Dataset records:
+===+
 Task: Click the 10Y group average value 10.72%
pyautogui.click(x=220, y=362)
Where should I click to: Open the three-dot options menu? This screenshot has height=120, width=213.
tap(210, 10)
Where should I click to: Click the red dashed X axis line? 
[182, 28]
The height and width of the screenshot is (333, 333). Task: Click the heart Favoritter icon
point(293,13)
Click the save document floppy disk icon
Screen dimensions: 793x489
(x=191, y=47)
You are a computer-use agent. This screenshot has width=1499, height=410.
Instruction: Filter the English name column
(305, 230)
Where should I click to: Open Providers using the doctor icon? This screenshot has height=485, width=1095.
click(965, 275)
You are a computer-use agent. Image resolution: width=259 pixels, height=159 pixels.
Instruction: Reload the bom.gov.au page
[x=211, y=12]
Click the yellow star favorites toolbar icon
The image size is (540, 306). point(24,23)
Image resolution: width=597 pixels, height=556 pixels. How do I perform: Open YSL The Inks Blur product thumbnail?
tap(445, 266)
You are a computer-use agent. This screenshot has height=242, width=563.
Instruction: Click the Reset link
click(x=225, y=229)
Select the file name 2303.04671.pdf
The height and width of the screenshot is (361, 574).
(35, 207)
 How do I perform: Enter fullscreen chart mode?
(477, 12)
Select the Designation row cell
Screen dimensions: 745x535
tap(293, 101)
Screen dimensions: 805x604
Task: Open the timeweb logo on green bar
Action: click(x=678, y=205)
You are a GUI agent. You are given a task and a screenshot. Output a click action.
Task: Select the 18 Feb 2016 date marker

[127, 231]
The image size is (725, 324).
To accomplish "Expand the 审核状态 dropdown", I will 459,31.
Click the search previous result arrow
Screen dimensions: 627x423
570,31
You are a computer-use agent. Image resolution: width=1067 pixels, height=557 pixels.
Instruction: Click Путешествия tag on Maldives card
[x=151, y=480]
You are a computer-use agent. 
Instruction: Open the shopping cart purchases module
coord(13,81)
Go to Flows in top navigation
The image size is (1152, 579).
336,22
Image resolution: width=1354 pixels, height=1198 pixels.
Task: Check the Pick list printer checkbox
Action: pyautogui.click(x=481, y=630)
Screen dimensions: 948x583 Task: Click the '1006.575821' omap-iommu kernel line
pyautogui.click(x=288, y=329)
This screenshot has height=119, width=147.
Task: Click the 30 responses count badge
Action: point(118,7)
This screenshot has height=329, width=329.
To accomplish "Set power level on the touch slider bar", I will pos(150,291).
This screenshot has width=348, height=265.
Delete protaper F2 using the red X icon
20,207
+===+
Your task:
Each record shown above must be reproduced exactly.

Finished exercise:
 Task: Click the 10Y group average value 10.72%
pyautogui.click(x=220, y=362)
Where should I click to: Open the three-dot options menu? This screenshot has height=120, width=213.
tap(210, 10)
Where should I click to: Click the red dashed X axis line? 
[182, 28]
The height and width of the screenshot is (333, 333). Task: Click the heart Favoritter icon
point(293,13)
Click the save document floppy disk icon
Screen dimensions: 793x489
(x=191, y=47)
You are a computer-use agent. This screenshot has width=1499, height=410.
Instruction: Filter the English name column
(305, 230)
Where should I click to: Open Providers using the doctor icon? This screenshot has height=485, width=1095.
click(965, 275)
You are a computer-use agent. Image resolution: width=259 pixels, height=159 pixels.
Instruction: Reload the bom.gov.au page
[x=211, y=12]
Click the yellow star favorites toolbar icon
The image size is (540, 306). point(24,23)
Image resolution: width=597 pixels, height=556 pixels. How do I perform: Open YSL The Inks Blur product thumbnail?
tap(445, 266)
You are a computer-use agent. This screenshot has height=242, width=563.
Instruction: Click the Reset link
click(x=225, y=229)
Select the file name 2303.04671.pdf
The height and width of the screenshot is (361, 574).
(35, 207)
 How do I perform: Enter fullscreen chart mode?
(477, 12)
Select the Designation row cell
Screen dimensions: 745x535
tap(293, 101)
Screen dimensions: 805x604
Task: Open the timeweb logo on green bar
Action: click(x=678, y=205)
You are a GUI agent. You are given a task and a screenshot. Output a click action.
Task: Select the 18 Feb 2016 date marker

[127, 231]
The image size is (725, 324).
To accomplish "Expand the 审核状态 dropdown", I will 459,31.
Click the search previous result arrow
Screen dimensions: 627x423
570,31
You are a computer-use agent. Image resolution: width=1067 pixels, height=557 pixels.
Instruction: Click Путешествия tag on Maldives card
[x=151, y=480]
You are a computer-use agent. 
Instruction: Open the shopping cart purchases module
coord(13,81)
Go to Flows in top navigation
The image size is (1152, 579).
336,22
Image resolution: width=1354 pixels, height=1198 pixels.
Task: Check the Pick list printer checkbox
Action: pyautogui.click(x=481, y=630)
Screen dimensions: 948x583 Task: Click the '1006.575821' omap-iommu kernel line
pyautogui.click(x=288, y=329)
This screenshot has height=119, width=147.
Task: Click the 30 responses count badge
Action: point(118,7)
This screenshot has height=329, width=329.
To accomplish "Set power level on the touch slider bar", I will pos(150,291).
This screenshot has width=348, height=265.
Delete protaper F2 using the red X icon
20,207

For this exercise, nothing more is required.